Cash flows from investing activities
Cash flows used in investing activities for the year ended December 31, 2023 was $28.5 million compared to cash flows used in investing activities of $4.6 million for the year ended December 31, 2022. The increase was primarily due to an increase in acquisition of property, equipment and intangibles, net, of $18.6 million primarily related to acquisition costs related to the Arq Acquisition, a payment of $2.2 million related to the disposal of Marshall Mine, LLC, increased mine development costs of $2.1 million, and a decrease in distributions from equity earnings in excess of cumulative earnings of $2.0 million. Offsetting the net increase in cash flows used in investing activities year over year was $2.2 million cash acquired as part of the Arq Acquisition.

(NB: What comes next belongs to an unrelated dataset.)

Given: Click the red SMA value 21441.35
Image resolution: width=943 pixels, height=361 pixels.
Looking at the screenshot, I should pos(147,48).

Cash flows from financing activities
Cash flows provided by (used in) financing activities for the year ended December 31, 2023 increased by $24.6 million compared to the year ended December 31, 2022 primarily due to proceeds from common stock issued of $16.2 million,
including $1.0 million of proceeds from common stock issued to related parties, and net proceeds from the issuance of the CFG Loan Agreement of $8.5 million.
Material Cash Requirements
Our ability to continue to generate sufficient cash flow required to meet ongoing operational needs and obligations depends upon several factors. These include executing on our contracts and initiatives and increasing our share of the market for APT consumables, including expanding our overall AC business into additional adjacent markets and increasing our gross margin from improving our customer and product mix.

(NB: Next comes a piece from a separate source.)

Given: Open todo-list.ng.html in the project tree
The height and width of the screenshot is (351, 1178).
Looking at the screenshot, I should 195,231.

Based on current operating levels, we expect that our cash on hand as of December 31, 2023 will provide sufficient liquidity to fund operations for the next 12 months.
Capital expenditures
We have targeted the end of 2024 for the completion of our Red River Plant expansion that is necessary to commence production of our new GAC products. To meet this target, we will incur substantial capital spend in excess of our originally forecasted amount for additional equipment, labor, and project costs. The Company anticipates financing the timely completion of the project funded with cash on hand, cash generation, ongoing cost reduction initiatives, potential customer prepayments for GAC contracts, and a planned refinancing and potential expansion of our term loan. If we are not able to secure additional financing, the project timeline for our Red River Plant expansion may be delayed beyond the end of 2024.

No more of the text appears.